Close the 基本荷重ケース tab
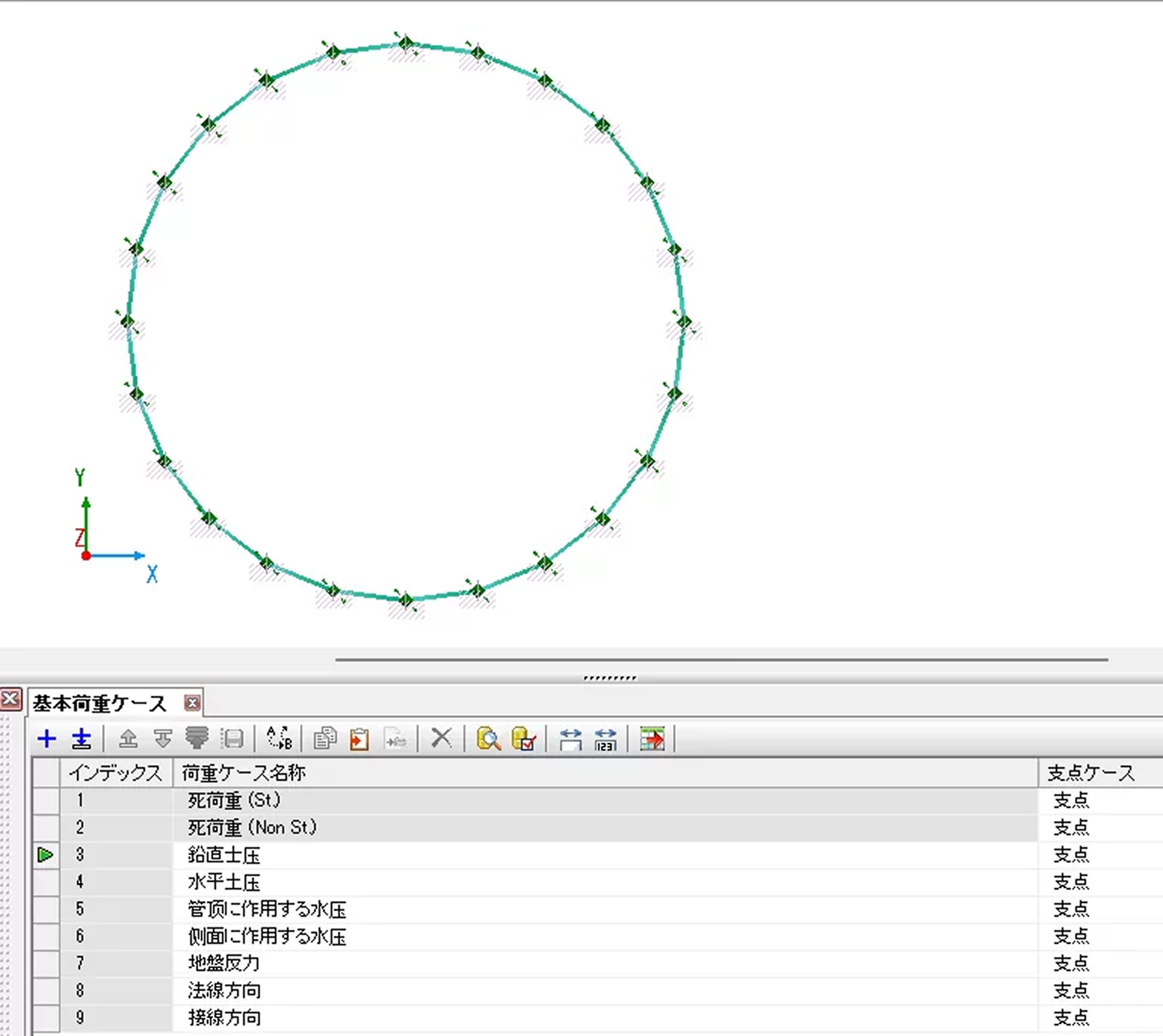Screen dimensions: 1163x1036 pyautogui.click(x=193, y=703)
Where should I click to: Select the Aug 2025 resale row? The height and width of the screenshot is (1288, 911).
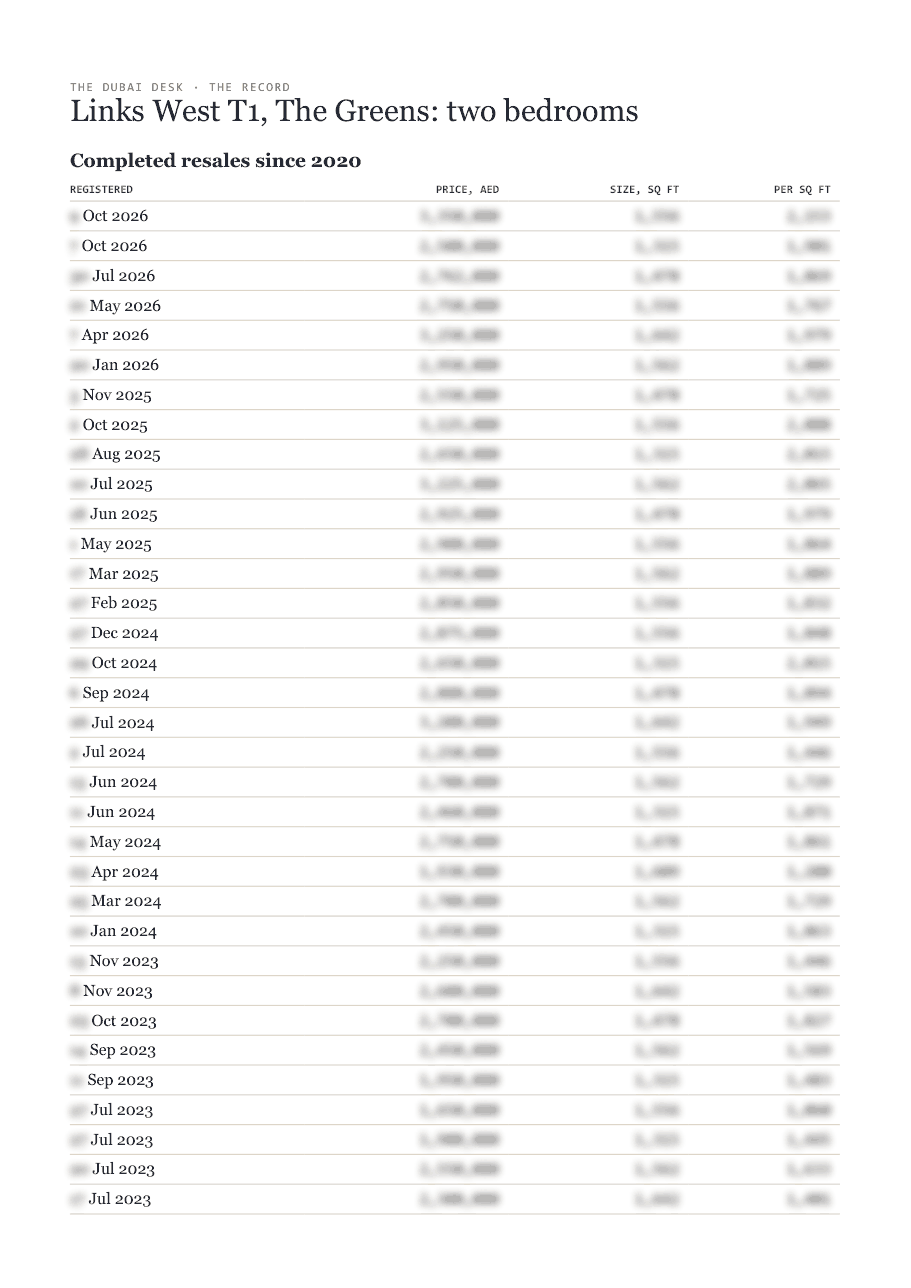tap(455, 454)
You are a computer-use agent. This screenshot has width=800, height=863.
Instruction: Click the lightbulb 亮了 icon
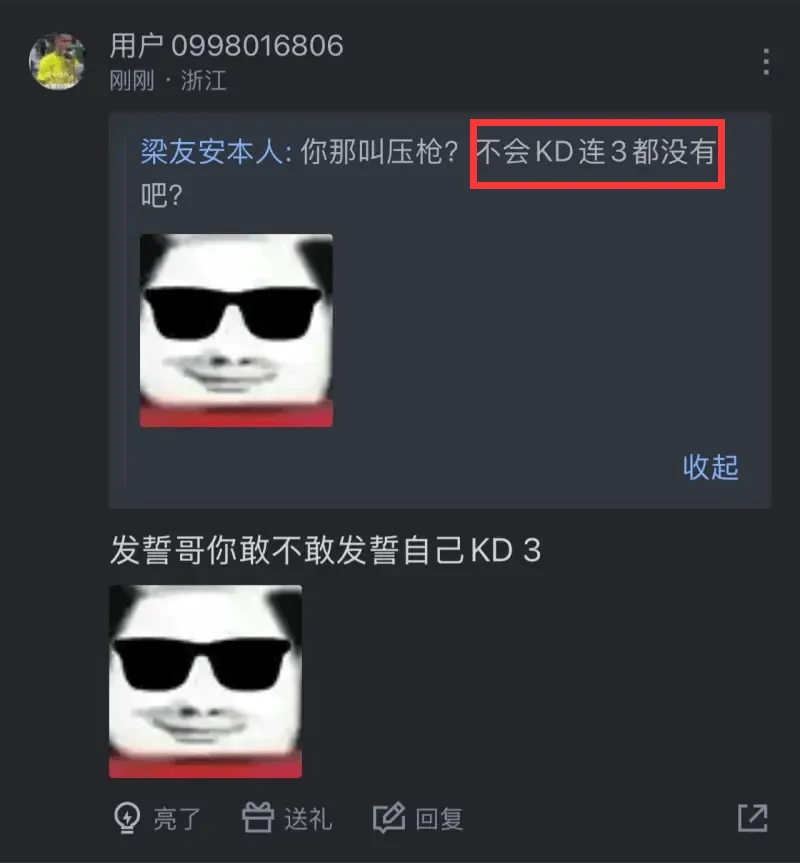tap(127, 818)
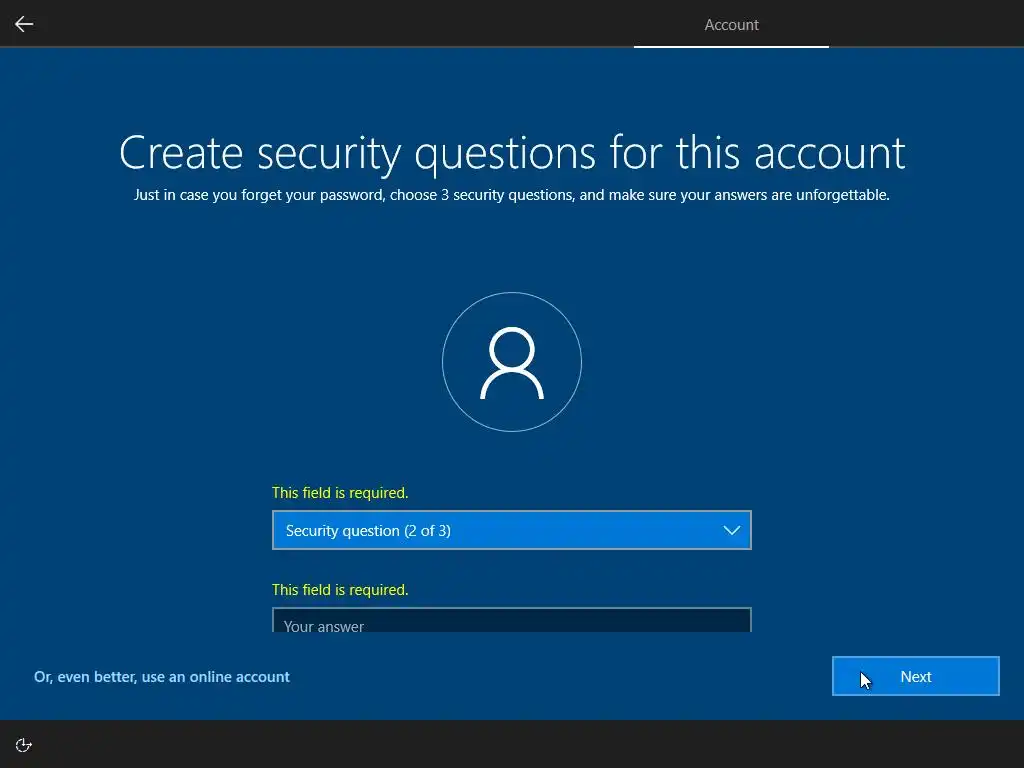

__WORK ITEM__.
All records are to be reproduced exactly; the pictures are to be omitted.

__TASK SOLUTION__.
Close the 基本荷重ケース tab
Screen dimensions: 1163x1036 pyautogui.click(x=193, y=703)
Where should I click to: Select the Aug 2025 resale row? The height and width of the screenshot is (1288, 911).
tap(455, 454)
You are a computer-use agent. This screenshot has width=800, height=863.
Instruction: Click the lightbulb 亮了 icon
tap(127, 818)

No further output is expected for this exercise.